Chen et al Reference Chen, Yang, Tseng, Sun, Wang and Wang1 present data showing that patients aged 50 and over have an earlier onset and higher hazard ratios for dementia following surgery and anaesthesia than controls, irrespective of the type of anaesthesia used - intravenous or intramuscular, regional or general. This finding begs the question: what common denominators exist among anaesthetics that produce increased dementia risks?
One factor common to all anaesthesia types is supplemental oxygen used to sustain or raise arterial oxygen saturation levels as a ‘safety hedge’ during respiratory depressant drug use. During anaesthesia, arterial oxygen saturation data from pulse oximeters are proxies for tissue oxygen partial pressure values. Notably, normal ageing produces progressive decreases in oxygen saturation values Reference Wahba2 that do not require treatment, especially under circumstances where oxygen consumption is diminished by both age and anaesthetisation. Rather, when ventilation and tissue perfusion are maintained, mitochondrial oxygen consumption occurs at physiochemical rates determined by local respiratory complex reactions governed by mitochondrial oxygen partial pressure needs and adenosine triphosphate levels that cannot be increased through super-maximal oxygen tissue tensions. In fact, interference with normal cell signalling functions occurs when hyperoxia dominates the internal milieu. Herein resides one of the dangers of oxygen over-supplementation, especially relevant to dementia studies, given that tau hyperphosphorylation can occur in the presence of oxidative stress without anaesthesia. Reference Melov, Adlard, Morten, Johnson, Golden and Hinerfeld3
Anaesthesia is but one clinical circumstance where iatrogenic hyperoxia can ‘trip’ the pro-oxidant/antioxidant ratio switch at the subcellular and mitochondrial level towards excessive reactive oxygen and nitrogen species formation, but it is an important one. In the USA, in 2010, over 51 million in-patient surgical anaesthetisations occurred. This figure excludes out-patient procedures, so the total surgical anaesthesia hyperoxia exposure rate is even higher. Pro-oxidant conditions stemming from free-radical reactions cascading unchecked until squelched sufficiently by antioxidants are promoted by hyperoxia. In this manner, milieux under oxidative stress experience cell-signalling dysregulation, lipid membrane damage via peroxidation, protein nitrosylation, mitochondrial and nuclear DNA damage, intrinsic and extrinsic pro-apoptotic cascade activation, and increased susceptible cell population death. That such events have implications for neurodegenerative diseases, including Alzheimer’s disease, Reference Martin4 make them important not to ignore.

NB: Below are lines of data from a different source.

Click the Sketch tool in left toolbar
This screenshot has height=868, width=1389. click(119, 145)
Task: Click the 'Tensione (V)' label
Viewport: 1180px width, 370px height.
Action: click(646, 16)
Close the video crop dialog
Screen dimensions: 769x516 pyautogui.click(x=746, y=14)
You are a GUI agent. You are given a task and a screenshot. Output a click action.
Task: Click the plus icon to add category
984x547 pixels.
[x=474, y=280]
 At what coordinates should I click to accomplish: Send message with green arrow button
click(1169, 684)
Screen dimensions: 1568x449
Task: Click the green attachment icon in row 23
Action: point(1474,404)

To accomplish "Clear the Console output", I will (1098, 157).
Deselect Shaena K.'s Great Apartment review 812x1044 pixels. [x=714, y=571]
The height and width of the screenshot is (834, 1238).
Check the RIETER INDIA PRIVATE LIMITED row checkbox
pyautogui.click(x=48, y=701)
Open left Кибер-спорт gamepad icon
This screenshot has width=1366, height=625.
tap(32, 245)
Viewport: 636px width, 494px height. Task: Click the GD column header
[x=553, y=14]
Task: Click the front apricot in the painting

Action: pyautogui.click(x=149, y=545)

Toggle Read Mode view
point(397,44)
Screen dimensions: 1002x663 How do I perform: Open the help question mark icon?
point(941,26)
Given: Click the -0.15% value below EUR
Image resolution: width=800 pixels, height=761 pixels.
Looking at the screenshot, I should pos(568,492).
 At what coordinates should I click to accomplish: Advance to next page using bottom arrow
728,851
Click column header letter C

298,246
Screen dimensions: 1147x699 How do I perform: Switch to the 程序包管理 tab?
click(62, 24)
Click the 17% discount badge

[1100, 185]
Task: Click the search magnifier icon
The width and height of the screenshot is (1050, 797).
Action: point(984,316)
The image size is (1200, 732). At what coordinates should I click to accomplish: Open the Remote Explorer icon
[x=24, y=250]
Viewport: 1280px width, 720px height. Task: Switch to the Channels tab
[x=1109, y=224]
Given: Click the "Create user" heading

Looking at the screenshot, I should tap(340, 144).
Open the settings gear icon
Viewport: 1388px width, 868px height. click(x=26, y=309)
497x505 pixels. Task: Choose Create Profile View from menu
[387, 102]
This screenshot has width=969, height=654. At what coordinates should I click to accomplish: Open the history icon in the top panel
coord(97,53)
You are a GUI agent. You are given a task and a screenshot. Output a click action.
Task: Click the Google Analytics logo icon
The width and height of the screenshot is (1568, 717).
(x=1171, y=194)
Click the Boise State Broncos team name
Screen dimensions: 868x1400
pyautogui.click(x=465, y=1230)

Preliminary evidence suggests that anaesthesia-induced neurotoxicity is mitigated in a limited animal model when the mitochondrial pro-oxidant/antioxidant balance is manipulated. Reference Boscolo, Starr, Sanchez, Lunadri, DiGruccio and Ori5 Although this finding may not apply to humans, it suggests that oxidative stress, to which hyperoxia contributes, acts synergistically with neuroexcitatory phenomena caused by N-methyl-d-aspartate antagonist and gamma-aminobutyric acid agonist drugs used to produce clinical anxiolysis, sedation and anaesthesia. Another oxidative stress synergism is surgery-induced inflammatory phenomena that augment anaesthetic and hyperoxic neurotoxic cascades. Given that oxidative-stress subcellular damage occurs via mechanisms that parallel radiation-induced damage, it is no surprise that delayed clinical dementia diagnoses occur. This may help explain the earlier onset and higher hazard ratios found in Chen et al’s study of older patients having surgical anaesthesia compared with controls. What remains certain is that hyperoxia-induced oxidative stress is preventable. Perhaps limiting supplemental oxygen to minimal amounts required to maintain age-appropriate arterial saturation levels is a protective strategy the ageing brain deserves during surgical anaesthesia.